Quantify viral genetic diversity within hosts from NGS data (paired-end raw reads) without needing to reconstruct full-length haplotypes.
3 diversity metrics are used (Shannon Diversity, Nucleotide (pi) Diversity, and Alternate Allele Frequency) to quanitfy the amount of genetic variation ocurring at each locus in the minority of a viral population infecting a host. If this is not your end goal, this script also contains code for 1) read trimming and reference-guided assembly (.fastq x 2 --> .bam) 2) generation of consensus sequences (.fasta) from alignment files (.bam) (i.e. a sequence of the most common allele at each genomic position in an assembly) or 3) minority variant calling.

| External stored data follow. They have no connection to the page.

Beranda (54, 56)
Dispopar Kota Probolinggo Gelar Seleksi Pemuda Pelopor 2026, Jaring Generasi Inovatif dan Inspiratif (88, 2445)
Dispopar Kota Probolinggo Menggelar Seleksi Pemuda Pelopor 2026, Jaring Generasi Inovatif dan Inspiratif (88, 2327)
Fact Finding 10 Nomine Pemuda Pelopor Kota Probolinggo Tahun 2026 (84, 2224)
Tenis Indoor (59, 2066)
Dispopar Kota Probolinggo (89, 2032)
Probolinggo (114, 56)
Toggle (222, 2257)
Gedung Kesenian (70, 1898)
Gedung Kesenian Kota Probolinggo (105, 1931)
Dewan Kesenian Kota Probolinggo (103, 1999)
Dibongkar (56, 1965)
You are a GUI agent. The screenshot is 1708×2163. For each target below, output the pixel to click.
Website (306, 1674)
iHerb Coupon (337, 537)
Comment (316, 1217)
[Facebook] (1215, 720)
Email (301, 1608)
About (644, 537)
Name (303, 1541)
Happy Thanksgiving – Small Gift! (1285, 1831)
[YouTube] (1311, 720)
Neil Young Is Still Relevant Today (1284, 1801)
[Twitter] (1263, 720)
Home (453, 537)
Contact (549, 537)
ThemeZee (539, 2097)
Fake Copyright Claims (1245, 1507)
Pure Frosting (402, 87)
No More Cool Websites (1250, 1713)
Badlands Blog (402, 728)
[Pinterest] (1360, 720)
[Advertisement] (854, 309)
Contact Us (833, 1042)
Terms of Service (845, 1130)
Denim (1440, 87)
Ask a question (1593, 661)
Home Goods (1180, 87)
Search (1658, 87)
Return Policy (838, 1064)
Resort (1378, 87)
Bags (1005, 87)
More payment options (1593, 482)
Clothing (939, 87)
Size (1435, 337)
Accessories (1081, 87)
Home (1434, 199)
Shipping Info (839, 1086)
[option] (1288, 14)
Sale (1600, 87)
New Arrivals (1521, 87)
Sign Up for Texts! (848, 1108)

This requires 2 other programs LoFreq (https://github.com/CSB5/lofreq) and SNPGenie (https://github.com/chasewnelson/SNPGenie).
Input: fasta reference genome (.fasta), fastq raw sequence reads (_R1.fastq, _R2.fastq), gtf file containing segments/ chromosomes matching reference (.gtf).
Useage: run in this folder (./DiVirusity/master) with raw sequencing data fastq files, reference genome, and gtf file as: ./diVirusity.sh reference gtf BQ MQ
Output: text files. 3 different diversity statistics for each position in the open reading frames of the virus. Data analyses and visualization included in diVirus_viz.py.